Fiscal cliff talks continue to dominate headlines, with talks taking a real turn for the worse after House Republican leaders cancelled the vote on higher taxes for richer Americans, signalling that they not only reject proposals from Obama, but can’t even decide what their own party’s expectations are.
Markets recovered slightly as durable goods orders increased 0.7% in November, while the October number was also revised higher, but in reality did little to repair the damage already done in Washington.
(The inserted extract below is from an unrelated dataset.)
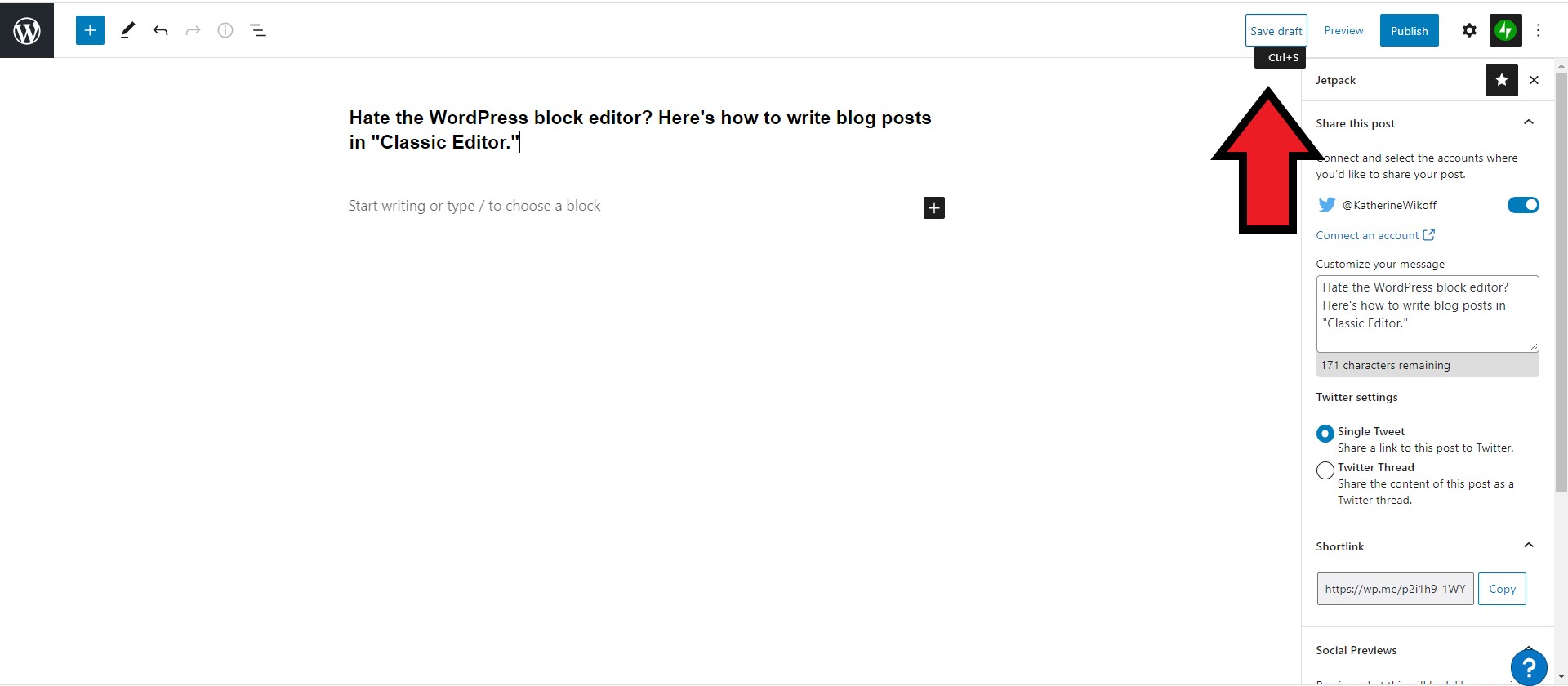1568x686 pixels.
Task: Choose the Twitter Thread radio option
Action: click(1325, 470)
Research in Motion (-16.6%) was again in the news for the wrong reasons, after reporting it will overhaul service fees charged to customers, with Bank of America (2.4%) and Citigroup (2.5%) continuing the negative trend from the banking sector in Europe.
Other notables include drugstore chain Walgreen (-2.8%) who reported Q1 fiscal profits of $0.58 falling short of analysts estimates of $0.70, and sportswear brand Nike (+4.77%) who managed to buck the negative trend, up on better than expected profits, shrugging off a drop new orders from China.
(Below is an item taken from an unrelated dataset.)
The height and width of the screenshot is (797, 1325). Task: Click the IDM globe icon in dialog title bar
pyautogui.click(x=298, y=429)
Again the Yen continues to provide the greatest interest to traders, with $/Y (-0.3%) ranging 60 pips across the morning session before settling at the 84.00 just after midday.
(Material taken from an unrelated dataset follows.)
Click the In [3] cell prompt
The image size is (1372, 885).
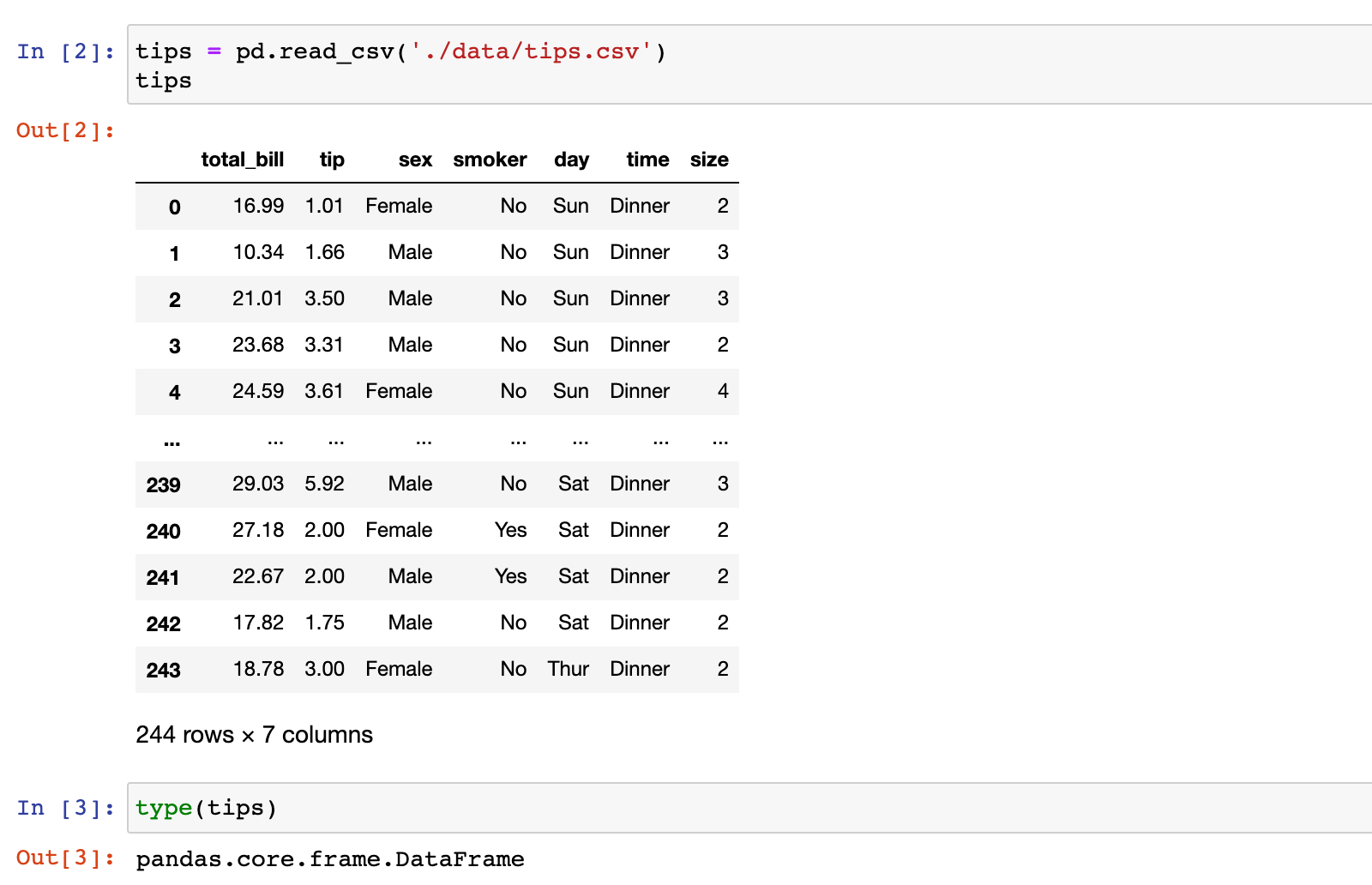point(65,808)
EUR/USD (-0.42%) has struggled to stray too far from the key 1.3200 level for most of the session following an overnight sell off as investors flock to the relative safety of dollar.
The pound has also slipped back a little after this morning’s poor public sector borrowing numbers
Gold (+0.45%) has fared the best of the precious metals after reports that Brazil has increased its holdings for a third straight month. They join a number of other central banks who have made the same move as a response to current uncertainty. Palladium (-0.15%) and Platinum (-0.5%) were lower.
US Crude (-1.1%) declined the most in two weeks in a reaction to the US political stand-off, after worries that the spending cuts and tax hikes that would ultimately be triggered if no agreement is struck will severely impair US demand.